The Choice of Court Convention basically seeks to promote international commercial transactions by encouraging judicial cooperation and the recognition and enforcement of judgement.
“In the event of any dispute arising in an area not listed under Article 2 (of the convention), the matter will be settled by the choice of Court Agreement which is in place between the parties. To a considerable extent, this has the potential to reduce the volume of cases before the civil division of our local courts,” Zuru explained.
However, Zuru cautioned that singing onto any international convention, treatment of agreement has no force unless it goes through the process of legislative drafting, law revision and reform.
Acknowledging the work of the Attorney General Chambers, Justice Zuru praised Guyana’s Attorney General, Basil Williams for his efforts to revise the laws through the establishment of the law reform commission.
“So we hope that when the law reform commission takes off and the Guyana government takes off, their singular responsibility of the law reform commission (would be) to fully get yourself involved in having to commence the process of getting these treaties on board,” Justice Zuru said.
Meanwhile, the other presenter on the Choice of Court Convention, Professor at the University of the West Indies Calvin Hamilton asked the delegates to consider signing onto the convention as a regional block.
“With respect to what this means for the Caribbean, we’ve got the possibility of either acceding to the convention individually as states or we can do as the European Union did, as a regional economic integrated organisation,” Professor Hamilton explained.
The Professor further challenged the Caribbean delegates to contemplate “our appellate jurisdiction versus original jurisdiction and complexities that are present.”
The Professor said, “Will it behove us, will it make sense to consider that matters dealing with litigation arising from the validity of the choice of agreement clause…should be managed by one court and which court will that be?
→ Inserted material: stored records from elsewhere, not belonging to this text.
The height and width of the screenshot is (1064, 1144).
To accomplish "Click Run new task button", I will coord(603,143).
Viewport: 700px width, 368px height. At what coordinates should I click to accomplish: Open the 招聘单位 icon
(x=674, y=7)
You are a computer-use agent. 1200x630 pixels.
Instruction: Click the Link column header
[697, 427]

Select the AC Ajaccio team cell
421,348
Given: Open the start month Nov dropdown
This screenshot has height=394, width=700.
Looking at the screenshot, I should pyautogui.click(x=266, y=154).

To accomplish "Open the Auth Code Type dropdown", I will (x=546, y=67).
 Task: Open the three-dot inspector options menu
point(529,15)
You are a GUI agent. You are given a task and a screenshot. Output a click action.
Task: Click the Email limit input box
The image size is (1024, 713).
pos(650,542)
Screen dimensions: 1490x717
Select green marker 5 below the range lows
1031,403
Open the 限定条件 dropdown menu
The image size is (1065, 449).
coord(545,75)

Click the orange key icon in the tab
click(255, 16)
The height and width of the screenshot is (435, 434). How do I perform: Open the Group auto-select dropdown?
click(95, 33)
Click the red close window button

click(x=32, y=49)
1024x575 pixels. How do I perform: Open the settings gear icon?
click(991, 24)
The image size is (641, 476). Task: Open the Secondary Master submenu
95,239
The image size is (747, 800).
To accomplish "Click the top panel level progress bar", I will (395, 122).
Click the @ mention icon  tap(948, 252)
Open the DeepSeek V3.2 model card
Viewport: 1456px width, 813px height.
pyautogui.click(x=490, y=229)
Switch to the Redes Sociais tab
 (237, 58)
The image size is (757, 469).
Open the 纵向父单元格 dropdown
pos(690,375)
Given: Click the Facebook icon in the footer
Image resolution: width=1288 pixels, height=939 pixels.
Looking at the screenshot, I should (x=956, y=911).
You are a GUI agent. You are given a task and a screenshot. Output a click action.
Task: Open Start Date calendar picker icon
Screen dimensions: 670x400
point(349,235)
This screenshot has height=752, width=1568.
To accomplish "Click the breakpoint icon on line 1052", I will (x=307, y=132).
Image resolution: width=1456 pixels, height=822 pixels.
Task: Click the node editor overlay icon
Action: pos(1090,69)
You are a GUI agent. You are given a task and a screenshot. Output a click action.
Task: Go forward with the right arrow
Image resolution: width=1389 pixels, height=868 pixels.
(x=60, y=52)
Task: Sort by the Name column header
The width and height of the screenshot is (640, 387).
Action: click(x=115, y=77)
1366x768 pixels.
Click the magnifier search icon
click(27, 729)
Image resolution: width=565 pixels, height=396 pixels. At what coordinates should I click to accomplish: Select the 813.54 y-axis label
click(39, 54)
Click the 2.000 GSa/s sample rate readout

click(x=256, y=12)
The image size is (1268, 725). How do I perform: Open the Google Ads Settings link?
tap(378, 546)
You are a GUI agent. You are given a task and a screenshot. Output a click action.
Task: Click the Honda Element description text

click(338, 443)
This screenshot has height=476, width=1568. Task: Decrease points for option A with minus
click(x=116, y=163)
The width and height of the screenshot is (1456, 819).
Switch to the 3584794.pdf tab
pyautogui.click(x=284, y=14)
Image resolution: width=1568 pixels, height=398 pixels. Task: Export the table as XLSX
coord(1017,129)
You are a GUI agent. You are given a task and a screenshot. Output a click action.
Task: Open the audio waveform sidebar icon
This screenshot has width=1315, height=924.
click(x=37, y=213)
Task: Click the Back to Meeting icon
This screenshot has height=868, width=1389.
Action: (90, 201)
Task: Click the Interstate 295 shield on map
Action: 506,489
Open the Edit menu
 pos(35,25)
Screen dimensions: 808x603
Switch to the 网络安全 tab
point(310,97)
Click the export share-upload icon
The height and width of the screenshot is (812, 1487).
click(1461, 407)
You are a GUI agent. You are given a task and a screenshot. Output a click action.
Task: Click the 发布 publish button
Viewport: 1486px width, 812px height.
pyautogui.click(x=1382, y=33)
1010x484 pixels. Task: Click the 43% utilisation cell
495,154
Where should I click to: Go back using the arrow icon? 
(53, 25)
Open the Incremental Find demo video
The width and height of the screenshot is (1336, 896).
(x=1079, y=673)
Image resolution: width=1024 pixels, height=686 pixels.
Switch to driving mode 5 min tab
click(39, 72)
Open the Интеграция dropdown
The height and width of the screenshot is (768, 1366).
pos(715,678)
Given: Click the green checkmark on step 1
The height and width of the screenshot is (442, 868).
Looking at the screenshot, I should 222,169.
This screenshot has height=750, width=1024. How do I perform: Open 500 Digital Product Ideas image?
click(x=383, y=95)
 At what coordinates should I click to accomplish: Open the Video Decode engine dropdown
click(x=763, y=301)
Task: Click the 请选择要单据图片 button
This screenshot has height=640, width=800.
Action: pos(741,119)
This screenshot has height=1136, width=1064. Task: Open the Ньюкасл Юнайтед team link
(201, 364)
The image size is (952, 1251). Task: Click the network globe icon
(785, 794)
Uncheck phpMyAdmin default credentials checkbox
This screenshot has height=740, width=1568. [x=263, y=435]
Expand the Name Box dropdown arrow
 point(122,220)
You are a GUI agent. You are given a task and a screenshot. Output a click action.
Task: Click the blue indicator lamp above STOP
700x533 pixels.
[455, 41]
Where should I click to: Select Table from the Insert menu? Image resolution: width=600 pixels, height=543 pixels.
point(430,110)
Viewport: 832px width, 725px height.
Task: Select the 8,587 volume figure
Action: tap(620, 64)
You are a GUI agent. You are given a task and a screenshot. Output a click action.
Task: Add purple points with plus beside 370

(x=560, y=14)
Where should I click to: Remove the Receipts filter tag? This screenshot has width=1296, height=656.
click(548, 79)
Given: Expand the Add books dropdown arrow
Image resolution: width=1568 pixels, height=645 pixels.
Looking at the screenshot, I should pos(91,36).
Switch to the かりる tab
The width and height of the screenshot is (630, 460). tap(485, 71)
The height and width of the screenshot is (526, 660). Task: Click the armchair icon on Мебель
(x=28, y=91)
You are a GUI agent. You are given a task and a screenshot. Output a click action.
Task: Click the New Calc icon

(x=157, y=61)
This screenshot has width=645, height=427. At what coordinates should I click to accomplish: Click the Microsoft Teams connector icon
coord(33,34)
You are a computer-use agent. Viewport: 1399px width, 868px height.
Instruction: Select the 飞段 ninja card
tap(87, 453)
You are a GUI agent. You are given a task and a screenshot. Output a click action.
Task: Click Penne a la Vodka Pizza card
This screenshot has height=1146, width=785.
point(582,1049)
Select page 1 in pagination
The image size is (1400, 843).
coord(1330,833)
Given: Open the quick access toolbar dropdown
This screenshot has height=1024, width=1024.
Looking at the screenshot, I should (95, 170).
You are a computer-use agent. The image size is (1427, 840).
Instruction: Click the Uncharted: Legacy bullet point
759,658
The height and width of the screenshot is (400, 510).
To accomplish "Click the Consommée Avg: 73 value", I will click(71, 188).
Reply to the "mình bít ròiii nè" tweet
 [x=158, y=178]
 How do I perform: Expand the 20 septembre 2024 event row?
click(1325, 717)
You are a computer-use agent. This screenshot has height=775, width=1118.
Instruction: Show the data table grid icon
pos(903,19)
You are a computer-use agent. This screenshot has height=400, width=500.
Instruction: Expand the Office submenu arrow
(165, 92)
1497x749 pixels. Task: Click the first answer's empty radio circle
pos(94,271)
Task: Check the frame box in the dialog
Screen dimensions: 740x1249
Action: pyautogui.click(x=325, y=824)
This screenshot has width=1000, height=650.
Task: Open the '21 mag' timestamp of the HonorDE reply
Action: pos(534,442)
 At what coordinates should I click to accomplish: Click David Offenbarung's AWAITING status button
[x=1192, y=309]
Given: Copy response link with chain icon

I would pause at the CCJ (Caribbean Court of Justice).”
Professor Hamilton recognised however, that this may entail internal adjustments and treaty adjustments. “One of the things that it will do is it harmonises jurisprudence particularly at a time where we need to harmonise jurisprudence,” opined Hamilton.
This sentiment of the Caribbean Community (CARICOM) signing onto the convention as a regional body was echoed by Justice Zuru.
However, CARICOM representative Sandra Bart noted, “Our system is not like the EU so even though the heads of governments would have endorsed a particular treaty, each member state individually does the accession, ratification and so on.”
Professor Hamilton pointed out that the EU has the mandate to negotiate on behalf of its members. Similarly, CARICOM would need such a mandate which would be advantageous in coordinating a regional response to the Hague Conventions.